## Record set

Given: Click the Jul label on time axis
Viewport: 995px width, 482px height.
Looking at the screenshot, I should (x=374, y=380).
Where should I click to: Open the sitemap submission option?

==

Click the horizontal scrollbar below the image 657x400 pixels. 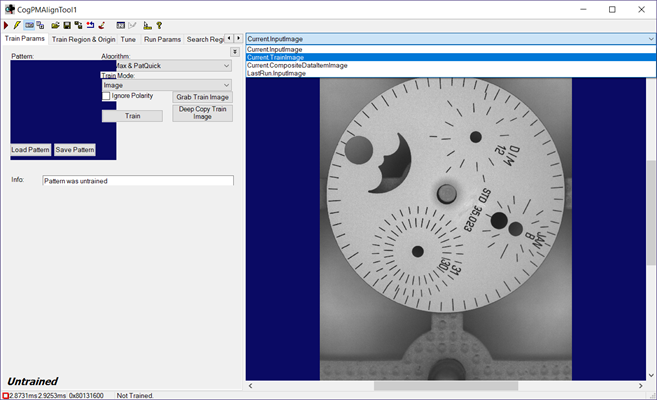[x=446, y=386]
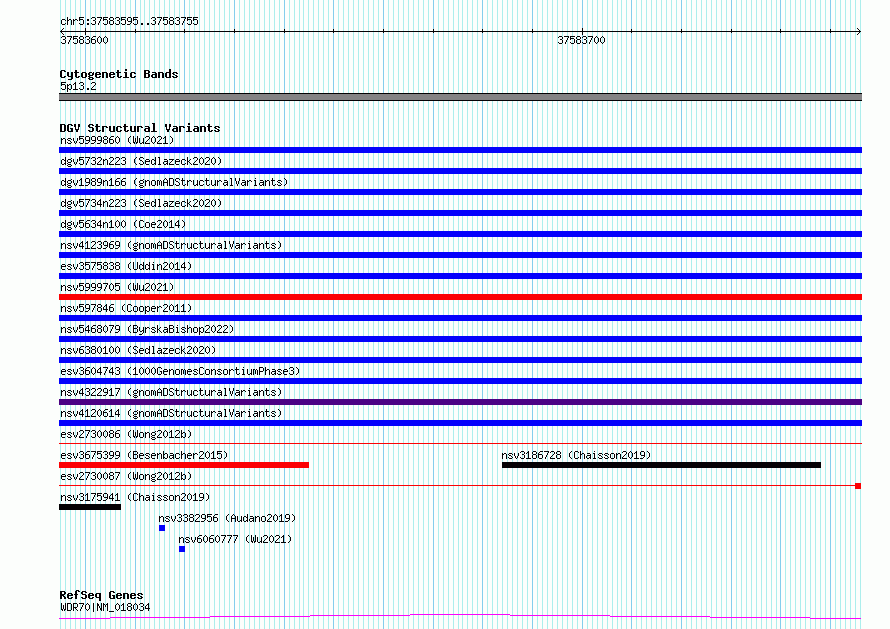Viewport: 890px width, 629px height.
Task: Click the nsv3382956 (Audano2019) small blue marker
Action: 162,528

* * *

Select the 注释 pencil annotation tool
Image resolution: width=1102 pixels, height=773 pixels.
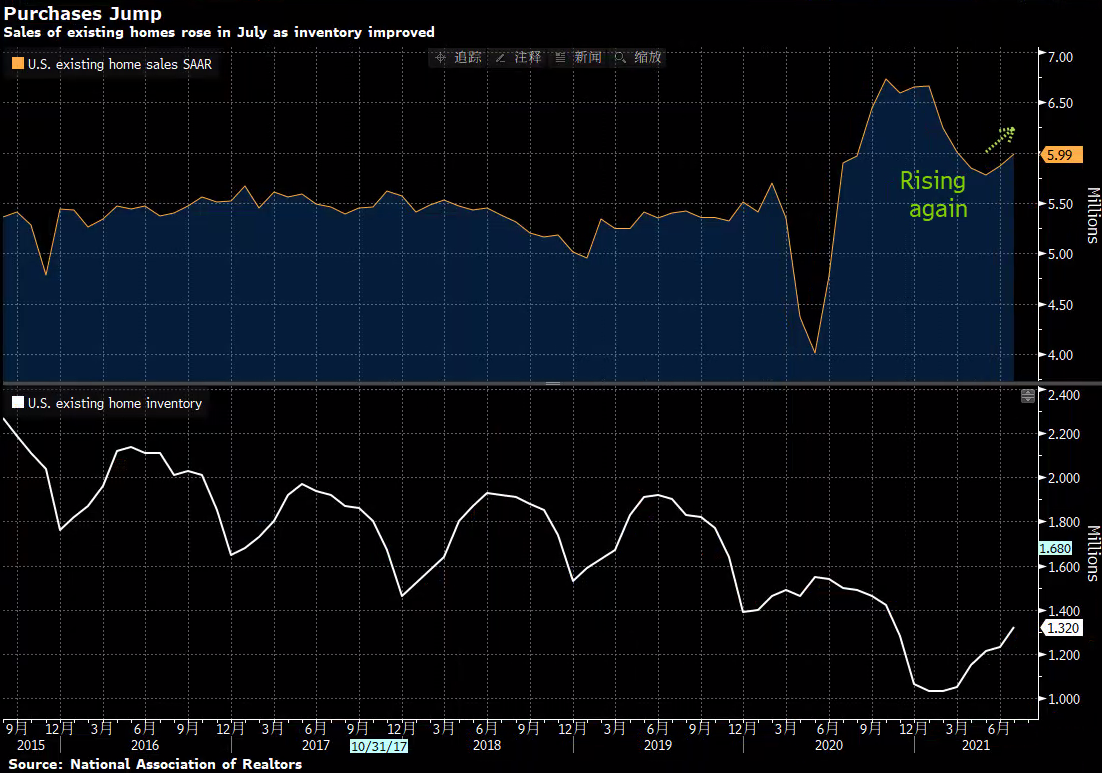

## Exercise
Here the job is to set down exactly the lines of the material above that fall between the one with "Given: Click the Jul label on time axis" and the one with "Where should I", inclusive, and nothing beyond them.

## Exercise solution
Given: Click the Jul label on time axis
Viewport: 995px width, 482px height.
Looking at the screenshot, I should (x=374, y=380).
Where should I click to: Open the sitemap submission option?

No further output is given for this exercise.